Warum tun Pickel weh?

Meist ist eine übermäßige Talg- oder Fettproduktion schuld, dass die Poren verstopften und Pickel entstehen. Entzünden sich die Mitesser, können – wie bei jeder anderen Entzündung auch – Schmerzen die Folge sein.

Die Entzündungsreaktion läuft wie folgend ab:

Die vermehrte Ausschüttung von männlichen Sexualhormonen (Androgenen) z.B. während der Pubertät stimuliert die Talgdrüsen dazu, verstärkt Talg zu produzieren.

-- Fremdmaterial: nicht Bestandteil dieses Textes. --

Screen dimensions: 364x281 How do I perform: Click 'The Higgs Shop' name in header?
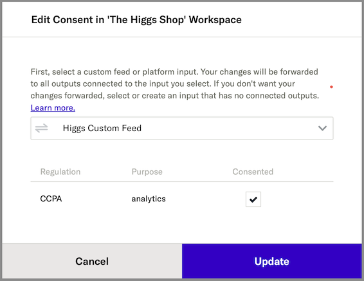click(147, 20)
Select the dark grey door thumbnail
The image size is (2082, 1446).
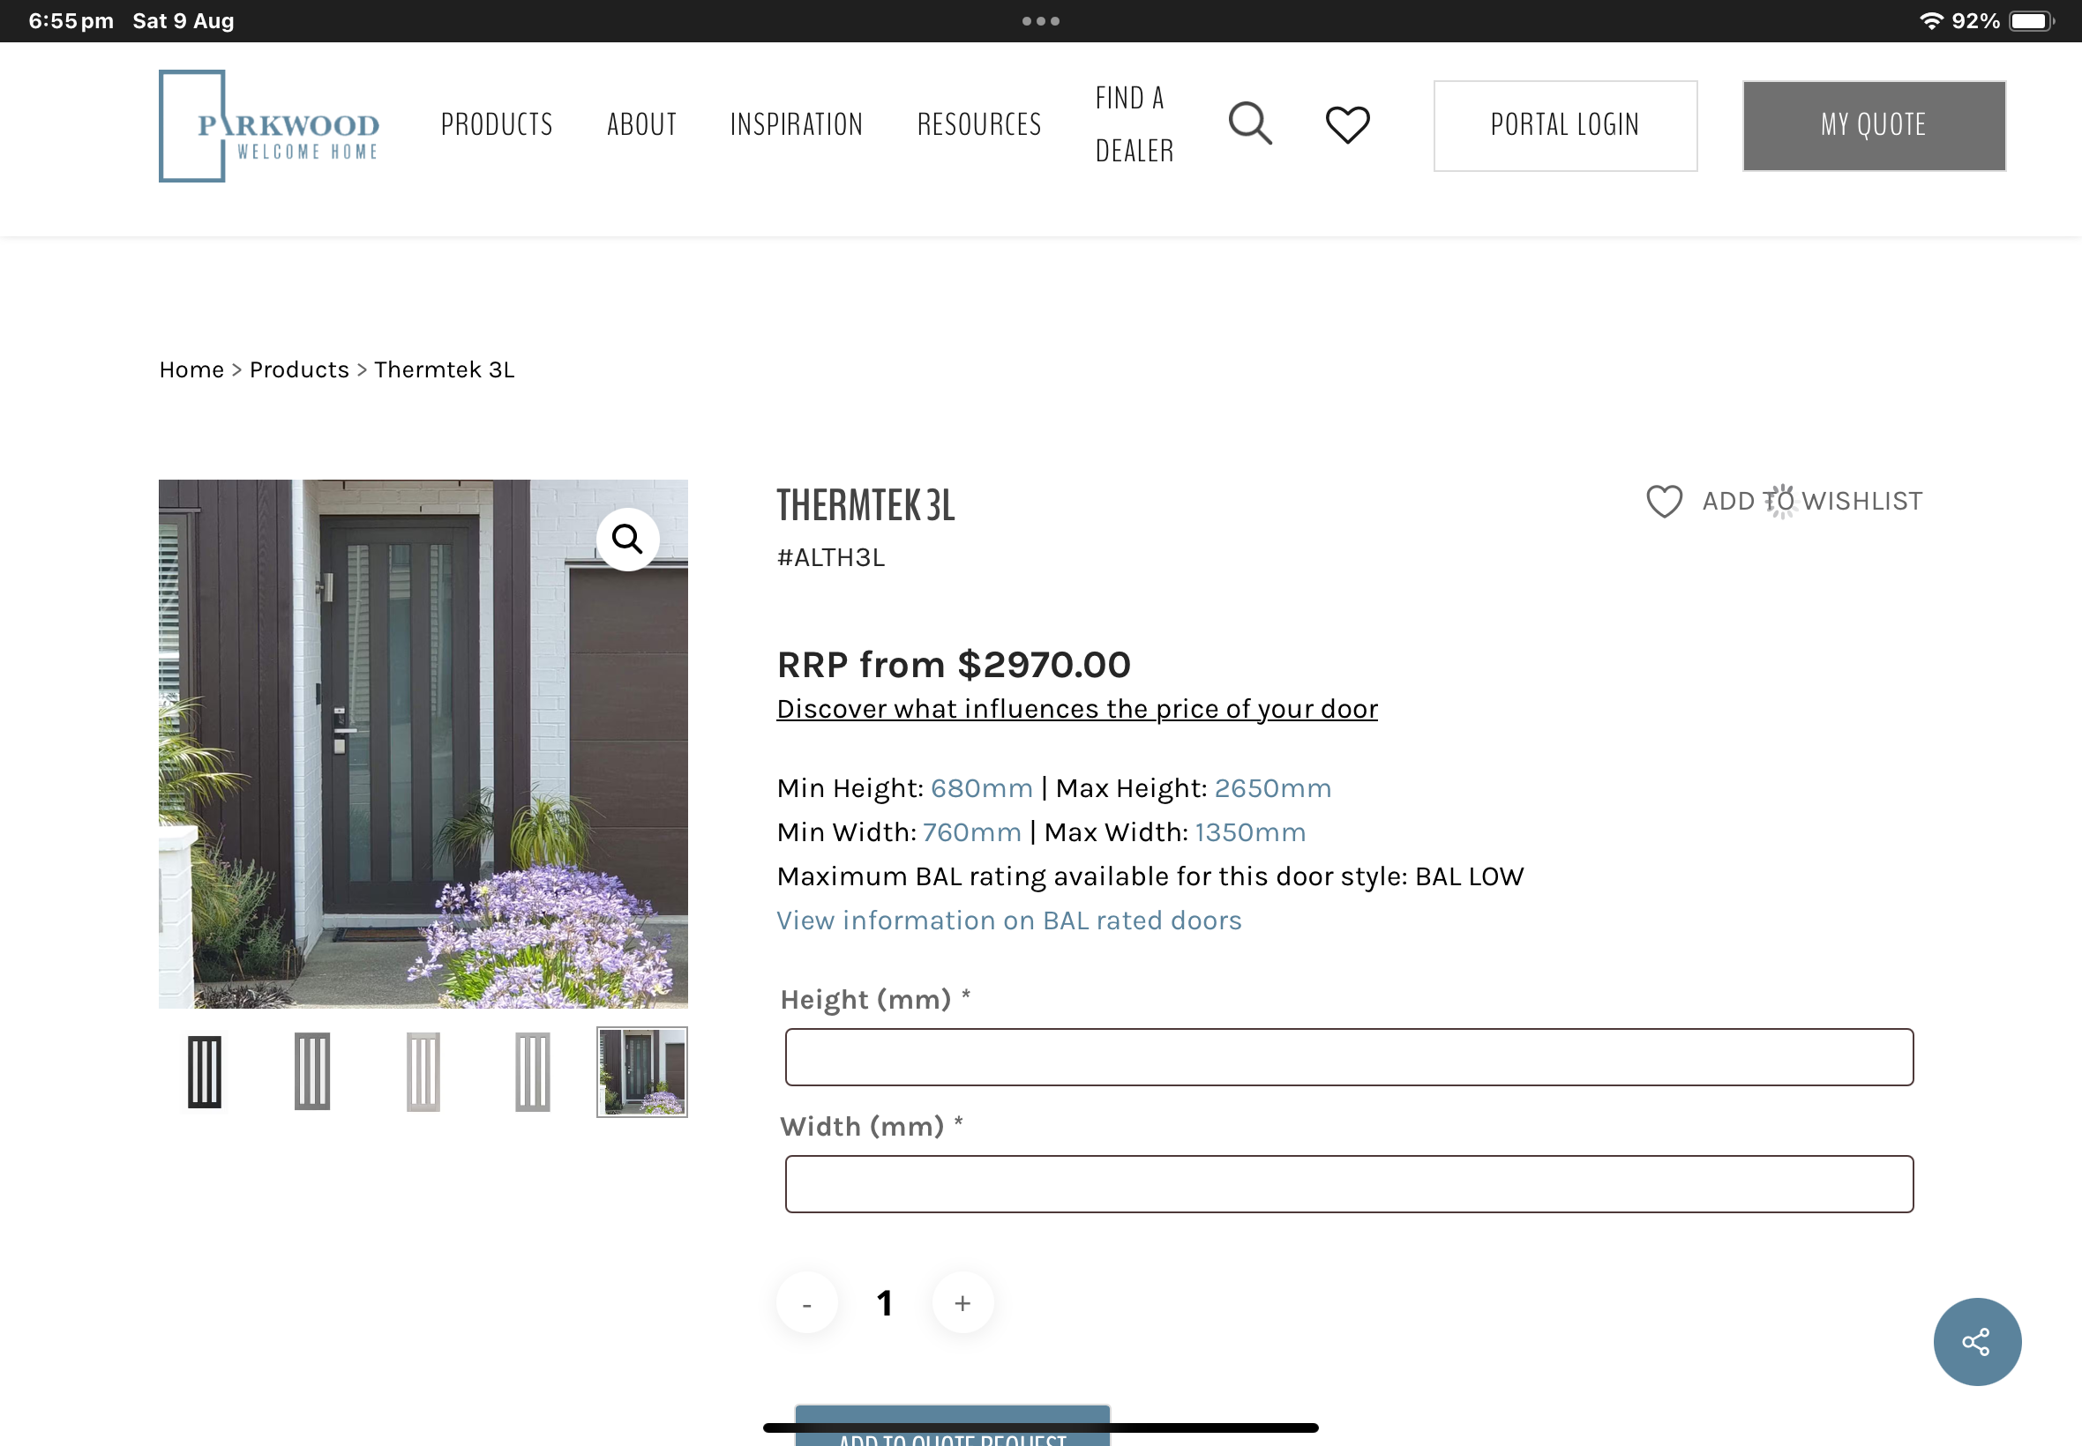tap(312, 1072)
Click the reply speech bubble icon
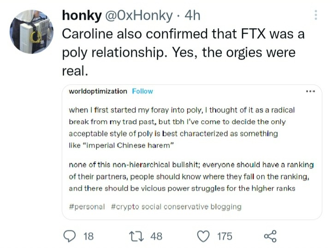Screen dimensions: 332x248 pyautogui.click(x=69, y=236)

Das Talgdrüsensekret staut sich dann mitunter zu einem Hornpfropf auf – es entstehen Mitesser. Das aufgestaute Talgdrüsensekret bildet einen idealen Nährboden für Bakterien (z.B. Propionibacterium acnes), welche sich rasch vermehren und entzündliche Prozesse in Gang setzten. Die Folge: Aus den schmerzlosen kleinen Mitessern bilden sich schmerzhafte Verdickungen wie Papeln oder eitrige Pusteln, die angeschwollen und gerötet sind. Sie können auch jucken und sind meist sehr druckempfindlich.

Unsere 10 wichtigsten Tipps gegen Akne

weiterlesen...

Bei stärkeren Entzündungen kann es sogar zu einem Anschwellen der Lymphknoten kommen. Außerdem sind Kopfschmerzen und Fieber möglich. In besonders schweren Fällen kann durch Akne sogar eine Sepsis, also eine Blutvergiftung, verursacht werden. Das ist zwar extrem selten, aber bei beginnenden Allgemeinsymptomen wie Fieber im Zusammenhang mit einem stark entzündeten Pickel ist der Gang zu einem Arzt in jedem Fall ratsam.

Welche Pickel tun am meisten weh?

Pickel, die unter der Haut liegen, sind zwar wesentlich unauffälliger als äußere Mitesser. Meist werden sogenannte unterirdische Pickel jedoch wesentlich unangenehmer empfunden, da sie viel öfter Schmerzen auslösen. Außerdem sind sie schwerer zu entfernen: Ein "Ausdrücken" ist bei tiefsitzenden Pickeln erstens kaum möglich, zweitens nicht empfehlenswert, weil dabei die Gefahr einer Ausbreitung der Entzündung in das umliegende Gewebe besteht.